Niet minder kenmerkend zijn verzen als ‘Rococo’ en ‘Landschap van Rameau’. Het laatste gedicht is een knappe evocatie van de muziek van de meest vooraanstaande rococo-componist. Menigmaal kiest Ghyssaert onderwerpen die slecht met zijn luchtige aanpak samen lijken te gaan. Tragische gevallen, gestoorden, zieken vooral spelen in zijn poëzie een grote rol. De dichter heeft terdege beseft dat deze tegenstelling van thema en toon uitgebuit kan worden. Zo maakte hij van ‘Het testament’ een regelrecht komische tekst. Om meer dan één reden is hij te beschouwen als een geestverwant van Luuk Gruwez. De mengeling van ernstig onderwerp en prachtlievende verwoording geeft aan Honingtuin juist voldoende scherpte.
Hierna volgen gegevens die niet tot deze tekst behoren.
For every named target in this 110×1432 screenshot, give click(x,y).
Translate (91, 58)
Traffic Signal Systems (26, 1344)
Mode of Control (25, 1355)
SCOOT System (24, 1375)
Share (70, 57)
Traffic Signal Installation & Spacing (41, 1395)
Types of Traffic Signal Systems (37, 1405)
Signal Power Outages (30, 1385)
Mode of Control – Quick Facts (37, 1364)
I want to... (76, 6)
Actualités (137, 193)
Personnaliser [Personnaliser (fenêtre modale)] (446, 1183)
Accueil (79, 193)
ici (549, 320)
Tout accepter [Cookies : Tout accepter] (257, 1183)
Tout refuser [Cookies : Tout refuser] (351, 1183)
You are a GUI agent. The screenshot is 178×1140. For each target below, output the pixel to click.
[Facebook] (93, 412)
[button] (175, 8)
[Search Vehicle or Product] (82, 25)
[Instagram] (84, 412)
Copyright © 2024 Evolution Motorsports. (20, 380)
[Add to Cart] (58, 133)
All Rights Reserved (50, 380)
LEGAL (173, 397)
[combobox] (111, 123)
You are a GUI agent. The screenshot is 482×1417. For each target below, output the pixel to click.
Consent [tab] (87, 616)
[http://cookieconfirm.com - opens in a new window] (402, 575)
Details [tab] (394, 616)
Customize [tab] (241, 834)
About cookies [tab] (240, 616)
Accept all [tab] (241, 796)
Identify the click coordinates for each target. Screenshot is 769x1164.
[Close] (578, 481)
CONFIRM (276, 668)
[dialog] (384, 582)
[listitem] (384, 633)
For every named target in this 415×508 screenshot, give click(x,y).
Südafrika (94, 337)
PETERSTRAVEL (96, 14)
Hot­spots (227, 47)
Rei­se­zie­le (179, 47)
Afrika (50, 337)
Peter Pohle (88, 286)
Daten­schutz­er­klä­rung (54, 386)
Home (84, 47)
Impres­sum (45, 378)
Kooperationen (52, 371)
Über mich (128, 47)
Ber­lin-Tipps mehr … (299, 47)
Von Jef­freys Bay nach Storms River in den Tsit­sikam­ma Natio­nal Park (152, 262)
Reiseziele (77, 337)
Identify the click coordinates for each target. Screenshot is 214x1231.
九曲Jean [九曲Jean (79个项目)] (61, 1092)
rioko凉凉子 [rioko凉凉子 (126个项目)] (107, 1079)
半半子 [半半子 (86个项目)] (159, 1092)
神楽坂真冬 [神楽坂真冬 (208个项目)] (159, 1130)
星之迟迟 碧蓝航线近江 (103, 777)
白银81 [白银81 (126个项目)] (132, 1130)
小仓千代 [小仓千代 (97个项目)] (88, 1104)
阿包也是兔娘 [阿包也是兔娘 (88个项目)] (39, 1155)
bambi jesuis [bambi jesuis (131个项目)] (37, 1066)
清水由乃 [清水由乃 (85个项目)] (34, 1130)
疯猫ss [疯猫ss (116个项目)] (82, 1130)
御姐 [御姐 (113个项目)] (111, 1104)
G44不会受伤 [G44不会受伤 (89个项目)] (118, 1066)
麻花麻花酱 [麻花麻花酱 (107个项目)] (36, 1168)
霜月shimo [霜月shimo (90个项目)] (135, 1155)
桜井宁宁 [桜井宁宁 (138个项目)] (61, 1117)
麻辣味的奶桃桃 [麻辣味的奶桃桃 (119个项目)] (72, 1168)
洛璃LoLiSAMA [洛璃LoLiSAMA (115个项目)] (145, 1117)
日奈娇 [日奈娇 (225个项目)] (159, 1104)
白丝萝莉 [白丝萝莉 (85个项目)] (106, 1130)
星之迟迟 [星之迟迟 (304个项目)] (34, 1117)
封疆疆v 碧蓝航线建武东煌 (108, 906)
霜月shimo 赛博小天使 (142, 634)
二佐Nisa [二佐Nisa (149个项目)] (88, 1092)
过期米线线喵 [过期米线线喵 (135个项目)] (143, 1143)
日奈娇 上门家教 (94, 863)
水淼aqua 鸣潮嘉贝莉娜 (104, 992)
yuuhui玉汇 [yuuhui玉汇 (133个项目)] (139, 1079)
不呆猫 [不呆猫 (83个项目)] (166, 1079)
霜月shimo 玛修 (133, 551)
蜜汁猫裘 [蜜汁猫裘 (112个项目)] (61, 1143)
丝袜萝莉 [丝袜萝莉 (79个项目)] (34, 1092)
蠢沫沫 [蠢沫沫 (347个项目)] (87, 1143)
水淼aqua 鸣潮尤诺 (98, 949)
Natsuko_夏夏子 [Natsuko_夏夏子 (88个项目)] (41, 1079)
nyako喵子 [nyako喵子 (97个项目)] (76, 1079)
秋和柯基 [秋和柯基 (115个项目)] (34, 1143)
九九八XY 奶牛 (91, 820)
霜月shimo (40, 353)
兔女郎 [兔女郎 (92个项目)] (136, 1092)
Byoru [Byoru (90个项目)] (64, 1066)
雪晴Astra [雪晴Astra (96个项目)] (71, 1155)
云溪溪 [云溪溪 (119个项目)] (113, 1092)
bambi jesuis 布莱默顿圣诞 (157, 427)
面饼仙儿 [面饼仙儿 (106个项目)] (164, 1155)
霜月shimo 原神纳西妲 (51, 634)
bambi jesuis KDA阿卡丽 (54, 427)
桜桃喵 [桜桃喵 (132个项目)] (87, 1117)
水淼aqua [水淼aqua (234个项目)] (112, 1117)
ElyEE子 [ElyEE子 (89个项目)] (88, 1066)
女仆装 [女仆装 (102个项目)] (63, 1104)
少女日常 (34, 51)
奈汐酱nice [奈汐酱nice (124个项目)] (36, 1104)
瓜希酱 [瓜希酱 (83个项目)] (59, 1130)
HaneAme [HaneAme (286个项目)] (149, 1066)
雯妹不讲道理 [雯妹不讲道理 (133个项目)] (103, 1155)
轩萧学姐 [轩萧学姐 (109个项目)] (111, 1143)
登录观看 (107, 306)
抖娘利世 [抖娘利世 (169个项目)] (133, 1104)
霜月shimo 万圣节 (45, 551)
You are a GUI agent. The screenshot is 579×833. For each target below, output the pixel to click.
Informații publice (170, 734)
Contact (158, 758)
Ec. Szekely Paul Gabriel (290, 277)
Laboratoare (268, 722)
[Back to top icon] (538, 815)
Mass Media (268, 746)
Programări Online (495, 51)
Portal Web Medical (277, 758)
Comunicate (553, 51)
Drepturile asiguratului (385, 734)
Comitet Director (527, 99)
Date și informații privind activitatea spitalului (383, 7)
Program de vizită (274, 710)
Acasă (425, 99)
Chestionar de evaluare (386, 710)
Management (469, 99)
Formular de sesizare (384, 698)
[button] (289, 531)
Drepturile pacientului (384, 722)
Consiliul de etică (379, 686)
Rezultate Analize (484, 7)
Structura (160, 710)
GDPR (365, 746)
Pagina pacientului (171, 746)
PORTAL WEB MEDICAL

De fraaie hulzen van Peter Ghyssaert zijn niet helemaal leeg.

Bron: PZC

Honingtuin

Hij betast de raten en bekijkt ze,
sprenkelt witte rook over de bijen, rooft
zonder pijn van honderdduizend angels
zoete, voorgekauwde hompen: de vermolmde
schatten uit de honingtuin;
stil en bars is hij, een bijensmid,
en hij beslaat het pantser van zijn bijen
met eenvoudig, duurzaam suikerwater:
zij brengen hem een winst van was en honing
-witte, ongekwetste was in potten,
dun gemaakte honing voor de glazen-
en omheinen met hun zwarte keurtroepen
de tuin tegen van angst gekrompen velden
waar het stil geworden is, doodstil;
nooit weg te denken is het zacht gebrom
van een constante en sublieme hulde.